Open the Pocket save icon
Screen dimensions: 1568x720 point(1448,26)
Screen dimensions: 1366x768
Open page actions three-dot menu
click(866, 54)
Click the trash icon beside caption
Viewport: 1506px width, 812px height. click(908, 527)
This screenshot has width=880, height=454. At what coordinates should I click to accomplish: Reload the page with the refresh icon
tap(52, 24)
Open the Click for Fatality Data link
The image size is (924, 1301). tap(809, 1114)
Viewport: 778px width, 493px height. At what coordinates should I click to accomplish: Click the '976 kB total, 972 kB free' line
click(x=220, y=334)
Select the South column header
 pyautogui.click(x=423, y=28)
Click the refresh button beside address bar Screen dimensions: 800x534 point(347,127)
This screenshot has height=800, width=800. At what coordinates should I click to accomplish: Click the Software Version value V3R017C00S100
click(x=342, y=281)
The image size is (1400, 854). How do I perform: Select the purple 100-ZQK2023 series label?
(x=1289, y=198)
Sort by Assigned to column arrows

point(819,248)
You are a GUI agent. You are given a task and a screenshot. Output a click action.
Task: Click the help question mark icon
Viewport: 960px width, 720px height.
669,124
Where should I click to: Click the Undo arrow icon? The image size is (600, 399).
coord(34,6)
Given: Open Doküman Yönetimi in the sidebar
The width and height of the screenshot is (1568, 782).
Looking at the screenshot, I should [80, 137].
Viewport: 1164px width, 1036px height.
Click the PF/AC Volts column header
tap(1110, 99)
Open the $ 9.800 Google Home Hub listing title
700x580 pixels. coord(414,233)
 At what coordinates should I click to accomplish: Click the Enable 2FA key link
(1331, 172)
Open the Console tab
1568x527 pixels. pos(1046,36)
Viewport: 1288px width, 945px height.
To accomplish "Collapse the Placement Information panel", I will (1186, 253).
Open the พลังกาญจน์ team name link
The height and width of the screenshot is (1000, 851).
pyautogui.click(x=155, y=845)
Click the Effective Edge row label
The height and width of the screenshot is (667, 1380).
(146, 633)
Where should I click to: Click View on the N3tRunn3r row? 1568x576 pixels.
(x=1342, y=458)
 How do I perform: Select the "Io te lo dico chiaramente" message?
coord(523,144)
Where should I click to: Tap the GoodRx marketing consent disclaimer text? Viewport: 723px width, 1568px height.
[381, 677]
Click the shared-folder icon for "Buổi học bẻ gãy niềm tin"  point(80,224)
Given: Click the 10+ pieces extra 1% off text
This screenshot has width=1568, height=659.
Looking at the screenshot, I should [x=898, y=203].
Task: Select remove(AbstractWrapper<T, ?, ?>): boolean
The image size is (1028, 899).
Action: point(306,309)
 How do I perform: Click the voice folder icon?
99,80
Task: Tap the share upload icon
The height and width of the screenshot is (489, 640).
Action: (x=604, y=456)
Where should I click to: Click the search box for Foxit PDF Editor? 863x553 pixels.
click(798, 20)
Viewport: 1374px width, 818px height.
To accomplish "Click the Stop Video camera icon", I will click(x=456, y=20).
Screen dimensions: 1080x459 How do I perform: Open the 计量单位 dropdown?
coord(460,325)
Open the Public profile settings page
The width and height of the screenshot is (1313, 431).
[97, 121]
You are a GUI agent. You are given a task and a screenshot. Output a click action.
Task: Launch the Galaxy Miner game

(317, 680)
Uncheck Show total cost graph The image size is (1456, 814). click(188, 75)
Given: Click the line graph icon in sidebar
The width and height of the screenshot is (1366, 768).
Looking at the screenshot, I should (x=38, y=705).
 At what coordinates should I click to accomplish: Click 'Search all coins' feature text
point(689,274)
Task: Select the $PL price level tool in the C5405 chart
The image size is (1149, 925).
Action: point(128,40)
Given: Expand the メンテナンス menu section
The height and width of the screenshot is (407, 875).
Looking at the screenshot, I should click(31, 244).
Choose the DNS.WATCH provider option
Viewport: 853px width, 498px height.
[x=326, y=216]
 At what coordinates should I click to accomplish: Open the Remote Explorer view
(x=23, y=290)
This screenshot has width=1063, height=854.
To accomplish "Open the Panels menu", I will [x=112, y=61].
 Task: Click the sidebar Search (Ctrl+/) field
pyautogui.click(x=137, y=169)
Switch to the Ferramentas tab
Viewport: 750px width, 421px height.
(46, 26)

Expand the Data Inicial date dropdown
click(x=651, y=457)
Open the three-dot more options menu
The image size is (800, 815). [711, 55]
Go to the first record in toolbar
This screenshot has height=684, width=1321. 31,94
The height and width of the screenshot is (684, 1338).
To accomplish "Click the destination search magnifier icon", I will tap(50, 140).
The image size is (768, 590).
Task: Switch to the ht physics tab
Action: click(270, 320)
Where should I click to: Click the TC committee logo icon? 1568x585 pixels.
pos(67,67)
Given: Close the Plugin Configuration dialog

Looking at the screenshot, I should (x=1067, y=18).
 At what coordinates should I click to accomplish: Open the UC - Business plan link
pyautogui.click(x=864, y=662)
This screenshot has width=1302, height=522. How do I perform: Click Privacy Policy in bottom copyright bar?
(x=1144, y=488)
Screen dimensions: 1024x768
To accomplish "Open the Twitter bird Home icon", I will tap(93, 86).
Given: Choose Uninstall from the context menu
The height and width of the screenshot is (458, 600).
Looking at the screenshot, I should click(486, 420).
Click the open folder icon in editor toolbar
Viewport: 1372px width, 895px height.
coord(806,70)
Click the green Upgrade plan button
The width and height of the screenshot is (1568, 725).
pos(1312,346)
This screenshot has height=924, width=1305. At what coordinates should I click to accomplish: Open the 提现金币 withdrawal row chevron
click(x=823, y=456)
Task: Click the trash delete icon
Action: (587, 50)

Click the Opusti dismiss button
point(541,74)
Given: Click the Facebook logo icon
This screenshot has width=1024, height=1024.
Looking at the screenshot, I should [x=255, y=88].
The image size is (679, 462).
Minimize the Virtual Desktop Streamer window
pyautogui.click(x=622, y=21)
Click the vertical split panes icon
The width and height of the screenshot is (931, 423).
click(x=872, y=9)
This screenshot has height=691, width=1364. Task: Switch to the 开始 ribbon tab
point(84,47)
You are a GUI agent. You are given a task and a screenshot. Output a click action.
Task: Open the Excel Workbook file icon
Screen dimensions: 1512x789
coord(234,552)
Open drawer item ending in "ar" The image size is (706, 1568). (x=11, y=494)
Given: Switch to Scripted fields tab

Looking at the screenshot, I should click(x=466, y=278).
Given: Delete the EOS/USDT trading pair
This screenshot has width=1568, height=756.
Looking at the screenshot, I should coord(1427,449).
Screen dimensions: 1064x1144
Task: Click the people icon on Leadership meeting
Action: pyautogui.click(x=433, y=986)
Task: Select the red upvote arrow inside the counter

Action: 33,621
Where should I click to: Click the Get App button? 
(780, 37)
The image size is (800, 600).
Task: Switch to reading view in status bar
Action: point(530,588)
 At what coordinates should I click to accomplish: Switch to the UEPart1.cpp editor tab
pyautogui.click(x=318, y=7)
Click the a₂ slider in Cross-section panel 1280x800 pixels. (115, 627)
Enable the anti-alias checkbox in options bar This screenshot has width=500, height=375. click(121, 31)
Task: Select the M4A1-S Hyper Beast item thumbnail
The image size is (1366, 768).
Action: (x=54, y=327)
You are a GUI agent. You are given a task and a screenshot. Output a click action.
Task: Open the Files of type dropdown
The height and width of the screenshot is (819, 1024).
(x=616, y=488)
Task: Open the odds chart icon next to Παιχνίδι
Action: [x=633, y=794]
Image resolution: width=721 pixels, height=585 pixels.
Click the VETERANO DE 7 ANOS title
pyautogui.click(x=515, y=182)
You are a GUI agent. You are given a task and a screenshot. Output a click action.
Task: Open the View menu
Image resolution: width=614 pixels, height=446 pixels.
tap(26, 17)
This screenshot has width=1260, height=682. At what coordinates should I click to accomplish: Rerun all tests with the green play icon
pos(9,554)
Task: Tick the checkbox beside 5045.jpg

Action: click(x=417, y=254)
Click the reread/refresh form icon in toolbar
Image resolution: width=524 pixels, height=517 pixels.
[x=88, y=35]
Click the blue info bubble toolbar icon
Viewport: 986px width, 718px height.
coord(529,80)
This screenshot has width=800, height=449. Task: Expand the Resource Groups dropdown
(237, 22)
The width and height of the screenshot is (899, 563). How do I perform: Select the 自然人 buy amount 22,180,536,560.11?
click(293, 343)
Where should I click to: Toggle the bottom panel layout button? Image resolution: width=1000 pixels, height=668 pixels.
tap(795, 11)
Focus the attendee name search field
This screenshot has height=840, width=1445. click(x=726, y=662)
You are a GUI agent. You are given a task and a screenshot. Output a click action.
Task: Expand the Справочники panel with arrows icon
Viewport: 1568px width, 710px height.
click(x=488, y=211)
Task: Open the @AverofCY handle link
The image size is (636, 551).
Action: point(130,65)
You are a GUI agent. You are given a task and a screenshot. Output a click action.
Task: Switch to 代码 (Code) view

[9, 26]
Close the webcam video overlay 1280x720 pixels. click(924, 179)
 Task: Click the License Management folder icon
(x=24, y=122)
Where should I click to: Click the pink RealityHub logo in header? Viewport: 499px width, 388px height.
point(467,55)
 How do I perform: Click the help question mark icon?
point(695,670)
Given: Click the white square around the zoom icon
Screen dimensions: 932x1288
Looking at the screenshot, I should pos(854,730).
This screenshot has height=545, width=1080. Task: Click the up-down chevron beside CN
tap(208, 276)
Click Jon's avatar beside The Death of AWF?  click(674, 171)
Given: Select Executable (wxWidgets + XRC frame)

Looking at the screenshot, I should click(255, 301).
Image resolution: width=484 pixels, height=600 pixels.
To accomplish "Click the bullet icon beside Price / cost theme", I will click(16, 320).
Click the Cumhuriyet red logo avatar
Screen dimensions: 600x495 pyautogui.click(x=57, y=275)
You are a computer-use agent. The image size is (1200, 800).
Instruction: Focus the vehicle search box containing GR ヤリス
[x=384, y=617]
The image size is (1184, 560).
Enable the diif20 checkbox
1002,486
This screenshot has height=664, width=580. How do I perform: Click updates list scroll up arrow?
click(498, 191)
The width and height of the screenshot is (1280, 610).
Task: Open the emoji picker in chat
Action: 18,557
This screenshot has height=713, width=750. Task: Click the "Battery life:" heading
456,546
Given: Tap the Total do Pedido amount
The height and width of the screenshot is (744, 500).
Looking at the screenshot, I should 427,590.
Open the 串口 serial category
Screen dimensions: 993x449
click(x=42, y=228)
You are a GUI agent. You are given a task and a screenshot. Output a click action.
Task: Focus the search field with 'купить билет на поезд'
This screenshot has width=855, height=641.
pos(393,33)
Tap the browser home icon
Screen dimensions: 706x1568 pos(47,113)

◆ ◆ ◆ ◆ ◆

Work instruction = Of the lines above, copy each that contains "section".

Completed exercise =
Given: Expand the メンテナンス menu section
Click the a₂ slider in Cross-section panel 1280x800 pixels. (115, 627)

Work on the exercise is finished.